**Extracto:**
···
# Euskara: ...ezin izango NAIZ etorri



## MaijaPoppanen

Kaixo!

Estoy haciendo unos ejercicios de euskara y uno de los ejercicios es:

*Saiatuko naiz, baina ziur aski..............................(no podré venir)
*
Y la respuesta que dan es:

*...ezin izango naiz etorri*

Mi respuesta era:

*...ezin izango dut etorri

*Ahora mi pregunta es ¿por qué se usa _naiz_ en vez de _dut_? ¿Es un error de imprenta?
Que yo sepa, se pueden usar _naiz, zara, da_ etc. solo cuando el verbo no tiene objeto y aquí sí que hay un objeto (_etorri_), ¿verdad?


----------



## Lurrezko

El de izan/ukan lo rige el verbo principal, en este caso *etorri*, que es siempre intransitivo.

Saludos


----------



## MaijaPoppanen

Ahora no entiendo  
Yo creía que el verbo principal era *ezin izan* y *etorri* era su objeto. 

En los mismos ejercicios hay también ejemplos siguientes:

*Autobusik ez badago, oinez..........................(tendremos que ir)   ...joan behar izango dugu

Ezin izan dut egin; medikuarengana.......................(he tenido que ir) ...joan behar izan dut

*Me parece que la estructura de las tres frases es más o menos mismo. ¿Por qué *joan* no es el verbo principal en estas dos frases ?


----------



## Lurrezko

*Ezin izan* usa uno u otro auxiliar según a qué verbo acompañe:

_Gaur ezin naiz joan._ Hoy no puedo venir
_Gaur ezin dut egin._ Hoy no puedo hacerlo.

Sin embargo, en algunas zonas *ezin izan* se usa siempre con *ukan*:

_Gaur ezin dut joan. 

_En cualquier caso, e independientemente de las zonas, cuando *ezin izan* va solo se conjuga siempre con *ukan*:
_
Etorriko zara? Ezin dut. _¿Vendrás? No puedo.

En cuanto a *behar izan*, también varía según las zonas, pero la forma más aceptada en el euskera batua es la que se conjuga con *ukan*.

No es fácil. Zortea izan!


----------



## MaijaPoppanen

Muchas gracias por tu ayuda.

Ahora lo entiendo (o, mejor dicho, creo que lo entiendo).

Mila esker!


----------



## Iratxo

Te pongo algunos ejemplos más para *ezin izan*. Verás que varía dependiendo de si el verbo que lo acompaña rige* izan* o *ukan*, como dice Lurrezko:


_Ezin *du *ekarri_: no lo puede traer. (ekarri dut -> ekarri + ukan)
_Ezin *naiz* festara joan_: no puedo ir a la fiesta. (joan naiz -> joan + izan)
_Ezin izan *du*_ _egin_: no lo ha podido hacer. (egin dut -> egin + ukan)
_Ezin geldituko *gara* afaltzera_: no nos podremos quedar a cenar (gelditu naiz -> gelditu + izan)
 
Con *behar izan*, cuando el verbo que lo acompaña rige *izan* se pueden usar ambas formas. Está admitido y es correcto. 


Etorri behar *dut* / etorri behar *naiz*: tengo que venir. (etorri naiz -> etorri + izan)
Cuando el verbo rige *ukan*, se usa *ukan*.

Ikasi behar *duzu*. (ikasi dut -> ikasi + ukan)
 

*Ikasi behar zara.
 
Como dice Lurrezko, la más común probablemente sea ukan, pero varía dependiendo de la zona. Por ejemplo en Bizkaia (de donde yo soy), con los verbos que rigen *izan*, se mantiene el *izan*, ej.: hasi behar *gara* (hasi gara -> hasi + izan ). Sin embargo, mi compañera de trabajo, que es guipuzcoana, diría "hasi behar *dut*" (dut - ukan). Ambas son correctas.


----------
···
**Detalles del ejercicio:** Copia de nuevo el fragmento del extracto desde "En cuanto a" hasta "por tu ayuda.", ambos incluidos, y cambia "zonas" por "regiones". Las líneas no tienen ningún papel en esto.

**Material:**
···
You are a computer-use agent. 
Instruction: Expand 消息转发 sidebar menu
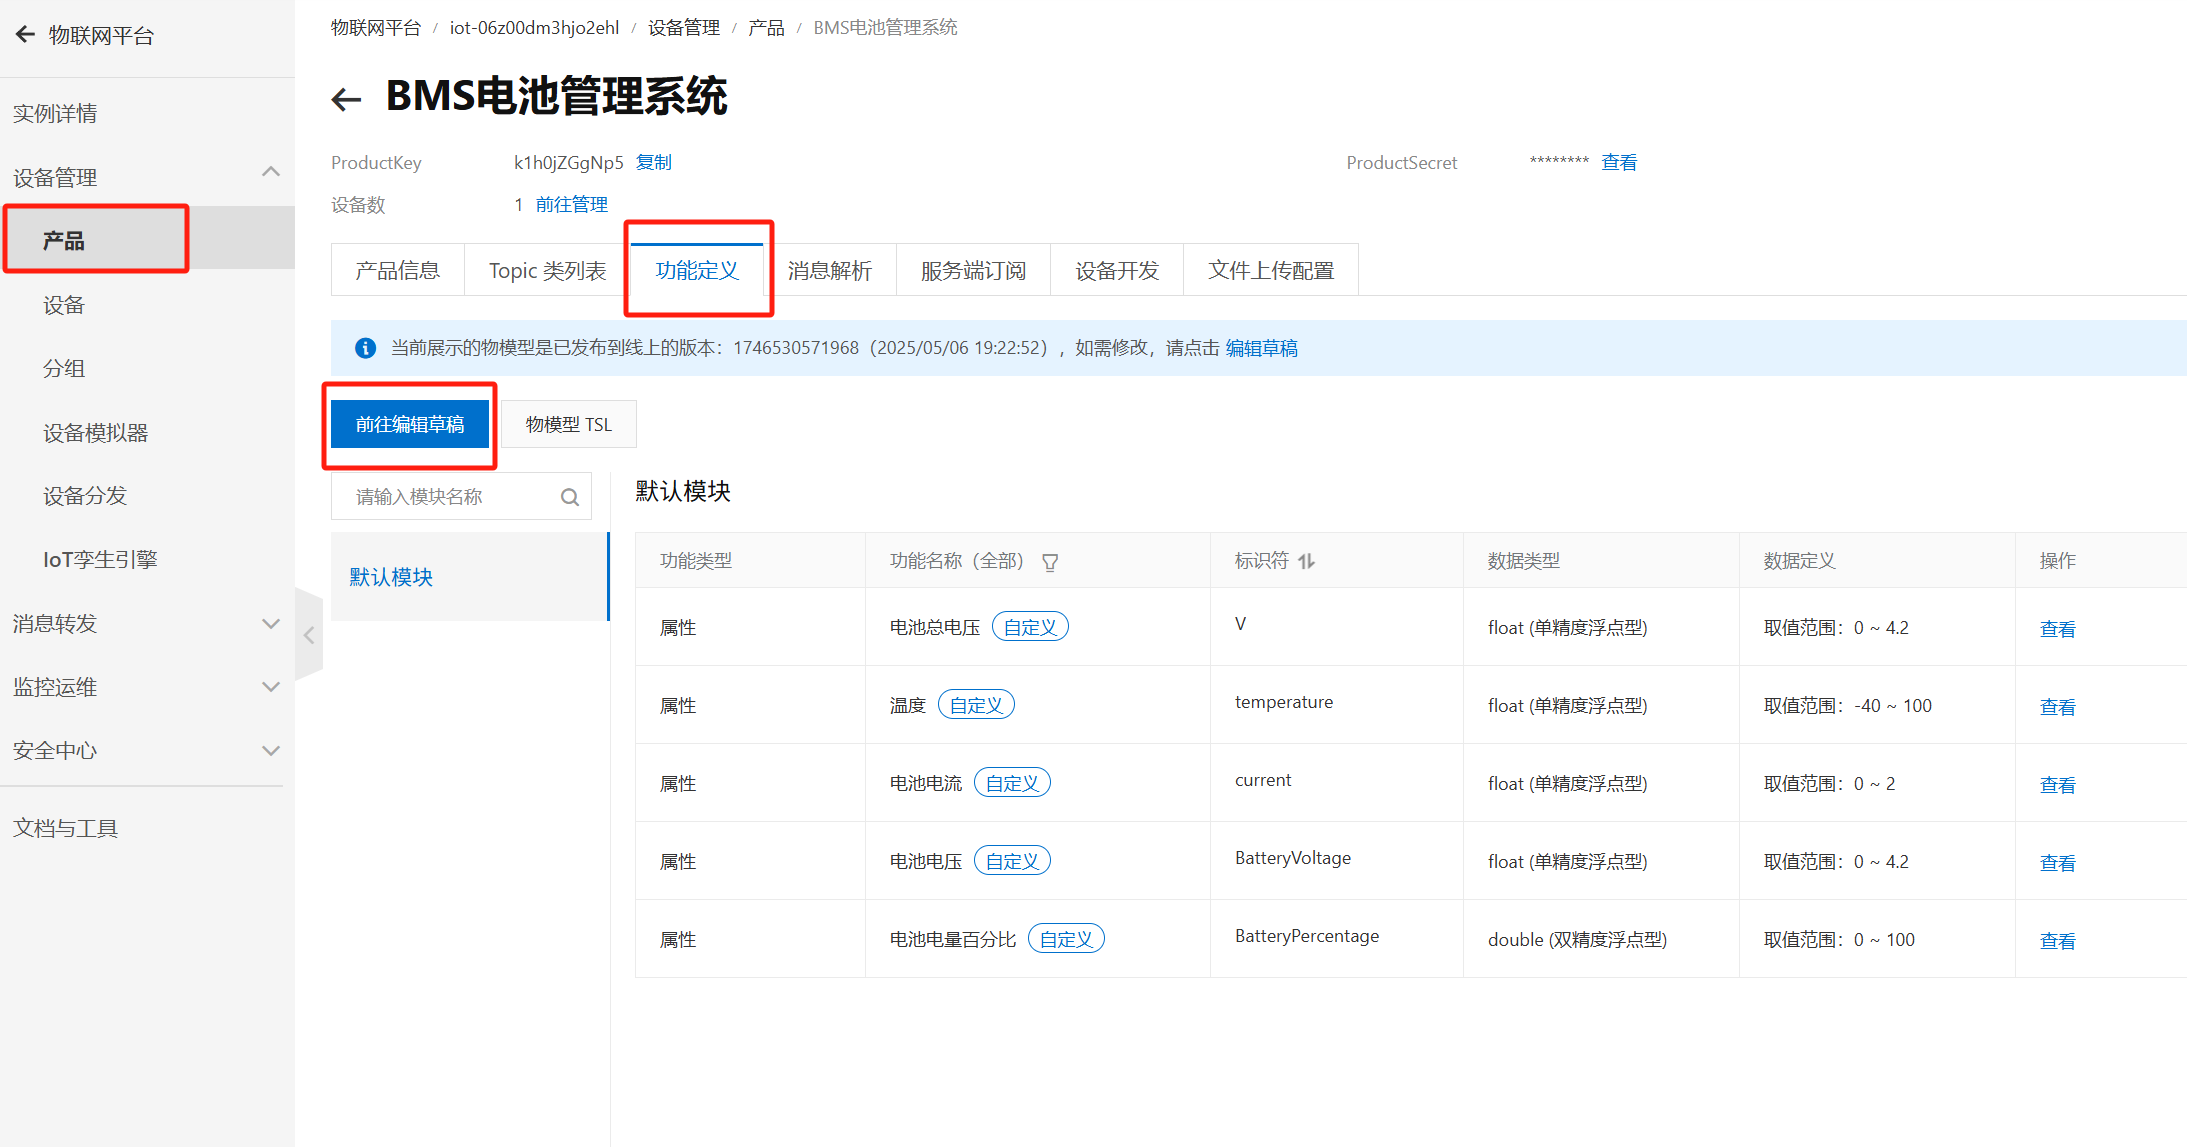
···
**La respuesta:**
En cuanto a *behar izan*, también varía según las regiones, pero la forma más aceptada en el euskera batua es la que se conjuga con *ukan*.

No es fácil. Zortea izan!


----------



## MaijaPoppanen

Muchas gracias por tu ayuda.